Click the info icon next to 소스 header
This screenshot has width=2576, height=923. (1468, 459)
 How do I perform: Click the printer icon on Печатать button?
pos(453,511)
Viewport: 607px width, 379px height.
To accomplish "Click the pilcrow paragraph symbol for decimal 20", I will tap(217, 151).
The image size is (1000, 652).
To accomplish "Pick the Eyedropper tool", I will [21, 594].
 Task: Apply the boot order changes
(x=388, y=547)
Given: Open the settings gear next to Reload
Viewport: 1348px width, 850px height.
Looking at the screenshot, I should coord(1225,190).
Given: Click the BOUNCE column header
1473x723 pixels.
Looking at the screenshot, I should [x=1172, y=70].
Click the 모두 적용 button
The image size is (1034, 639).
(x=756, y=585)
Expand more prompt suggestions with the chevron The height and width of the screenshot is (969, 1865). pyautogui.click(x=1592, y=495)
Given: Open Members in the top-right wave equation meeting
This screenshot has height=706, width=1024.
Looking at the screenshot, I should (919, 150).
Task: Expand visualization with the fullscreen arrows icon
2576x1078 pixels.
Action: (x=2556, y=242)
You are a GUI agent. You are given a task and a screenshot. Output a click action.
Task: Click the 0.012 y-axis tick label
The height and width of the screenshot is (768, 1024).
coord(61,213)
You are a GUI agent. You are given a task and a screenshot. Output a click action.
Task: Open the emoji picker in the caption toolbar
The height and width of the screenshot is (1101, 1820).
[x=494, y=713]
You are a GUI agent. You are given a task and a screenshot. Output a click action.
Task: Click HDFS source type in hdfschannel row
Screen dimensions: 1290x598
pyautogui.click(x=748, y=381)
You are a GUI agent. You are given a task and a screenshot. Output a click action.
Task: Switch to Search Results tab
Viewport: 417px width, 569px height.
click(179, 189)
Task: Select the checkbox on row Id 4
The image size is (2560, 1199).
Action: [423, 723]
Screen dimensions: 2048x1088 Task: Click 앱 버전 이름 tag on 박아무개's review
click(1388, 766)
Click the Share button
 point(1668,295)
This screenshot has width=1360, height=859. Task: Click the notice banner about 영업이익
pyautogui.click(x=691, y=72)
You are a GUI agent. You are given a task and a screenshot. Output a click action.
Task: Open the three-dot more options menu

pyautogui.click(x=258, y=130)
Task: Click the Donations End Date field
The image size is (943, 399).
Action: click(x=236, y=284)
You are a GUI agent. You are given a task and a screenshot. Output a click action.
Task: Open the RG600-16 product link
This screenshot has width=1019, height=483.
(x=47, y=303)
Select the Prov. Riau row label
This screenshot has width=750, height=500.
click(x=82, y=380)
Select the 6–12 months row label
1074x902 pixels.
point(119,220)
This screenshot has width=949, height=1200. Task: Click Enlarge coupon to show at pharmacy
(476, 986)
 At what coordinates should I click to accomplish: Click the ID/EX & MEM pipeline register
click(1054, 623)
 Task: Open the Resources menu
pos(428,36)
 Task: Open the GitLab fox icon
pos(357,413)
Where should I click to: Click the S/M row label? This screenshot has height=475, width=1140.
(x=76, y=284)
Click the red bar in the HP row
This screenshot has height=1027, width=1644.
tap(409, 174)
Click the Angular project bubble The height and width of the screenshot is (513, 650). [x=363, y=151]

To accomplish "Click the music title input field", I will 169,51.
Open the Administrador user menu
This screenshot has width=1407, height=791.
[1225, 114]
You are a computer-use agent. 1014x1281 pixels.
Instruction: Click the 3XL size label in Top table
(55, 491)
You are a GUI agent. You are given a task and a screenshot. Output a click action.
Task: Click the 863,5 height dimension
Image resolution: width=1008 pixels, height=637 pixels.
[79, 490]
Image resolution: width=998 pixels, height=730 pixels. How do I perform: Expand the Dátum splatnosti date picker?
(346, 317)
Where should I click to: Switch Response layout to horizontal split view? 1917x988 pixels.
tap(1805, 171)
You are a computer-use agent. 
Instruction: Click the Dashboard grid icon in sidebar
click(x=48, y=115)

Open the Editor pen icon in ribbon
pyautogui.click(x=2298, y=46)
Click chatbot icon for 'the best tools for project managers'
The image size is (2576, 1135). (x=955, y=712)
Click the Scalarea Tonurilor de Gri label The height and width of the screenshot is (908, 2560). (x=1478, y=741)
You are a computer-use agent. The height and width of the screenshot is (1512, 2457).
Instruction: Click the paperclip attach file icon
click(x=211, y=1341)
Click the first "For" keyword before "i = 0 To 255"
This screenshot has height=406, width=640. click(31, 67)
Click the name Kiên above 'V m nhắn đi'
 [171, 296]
++++
__Exercise requirements__. Copy the material verbatim, from the line with "Select the 6–12 months row label" up to and including the last line of the material.

__The completed task__.
Select the 6–12 months row label
1074x902 pixels.
point(119,220)
This screenshot has width=949, height=1200. Task: Click Enlarge coupon to show at pharmacy
(476, 986)
 At what coordinates should I click to accomplish: Click the ID/EX & MEM pipeline register
click(1054, 623)
 Task: Open the Resources menu
pos(428,36)
 Task: Open the GitLab fox icon
pos(357,413)
Where should I click to: Click the S/M row label? This screenshot has height=475, width=1140.
(x=76, y=284)
Click the red bar in the HP row
This screenshot has height=1027, width=1644.
tap(409, 174)
Click the Angular project bubble The height and width of the screenshot is (513, 650). [x=363, y=151]

To accomplish "Click the music title input field", I will 169,51.
Open the Administrador user menu
This screenshot has width=1407, height=791.
[1225, 114]
You are a computer-use agent. 1014x1281 pixels.
Instruction: Click the 3XL size label in Top table
(55, 491)
You are a GUI agent. You are given a task and a screenshot. Output a click action.
Task: Click the 863,5 height dimension
Image resolution: width=1008 pixels, height=637 pixels.
[79, 490]
Image resolution: width=998 pixels, height=730 pixels. How do I perform: Expand the Dátum splatnosti date picker?
(346, 317)
Where should I click to: Switch Response layout to horizontal split view? 1917x988 pixels.
tap(1805, 171)
You are a computer-use agent. 
Instruction: Click the Dashboard grid icon in sidebar
click(x=48, y=115)

Open the Editor pen icon in ribbon
pyautogui.click(x=2298, y=46)
Click chatbot icon for 'the best tools for project managers'
The image size is (2576, 1135). (x=955, y=712)
Click the Scalarea Tonurilor de Gri label The height and width of the screenshot is (908, 2560). (x=1478, y=741)
You are a computer-use agent. The height and width of the screenshot is (1512, 2457).
Instruction: Click the paperclip attach file icon
click(x=211, y=1341)
Click the first "For" keyword before "i = 0 To 255"
This screenshot has height=406, width=640. click(31, 67)
Click the name Kiên above 'V m nhắn đi'
 [171, 296]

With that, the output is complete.